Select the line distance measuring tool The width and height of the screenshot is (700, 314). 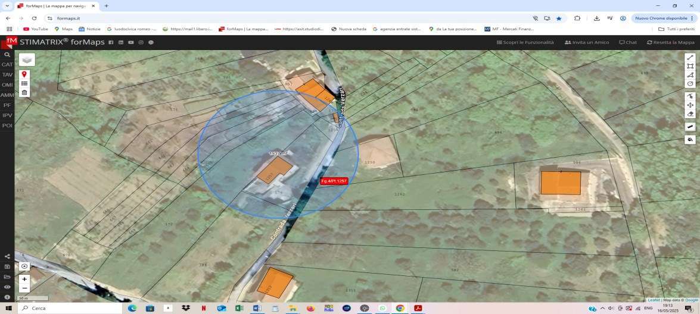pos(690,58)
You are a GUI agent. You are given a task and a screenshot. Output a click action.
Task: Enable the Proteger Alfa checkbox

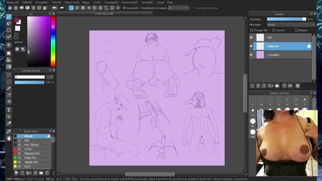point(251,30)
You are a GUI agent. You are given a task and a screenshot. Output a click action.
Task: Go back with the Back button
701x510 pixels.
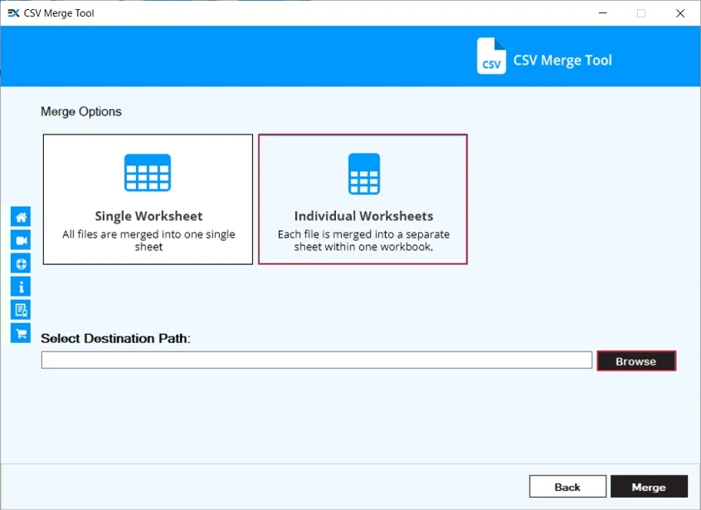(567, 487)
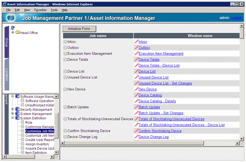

•••

§ EXERCISE PROMPT: The lines to be extracted begin at the line containing "Task: Enable the Proteger Alfa checkbox" and continue through the final line of the material above, both ends included. Reproduce them exactly, without the pictures.

§ RESULT FOR THIS EXERCISE:
Task: Enable the Proteger Alfa checkbox

point(251,30)
You are a GUI agent. You are given a task and a screenshot. Output a click action.
Task: Go back with the Back button
701x510 pixels.
(567, 487)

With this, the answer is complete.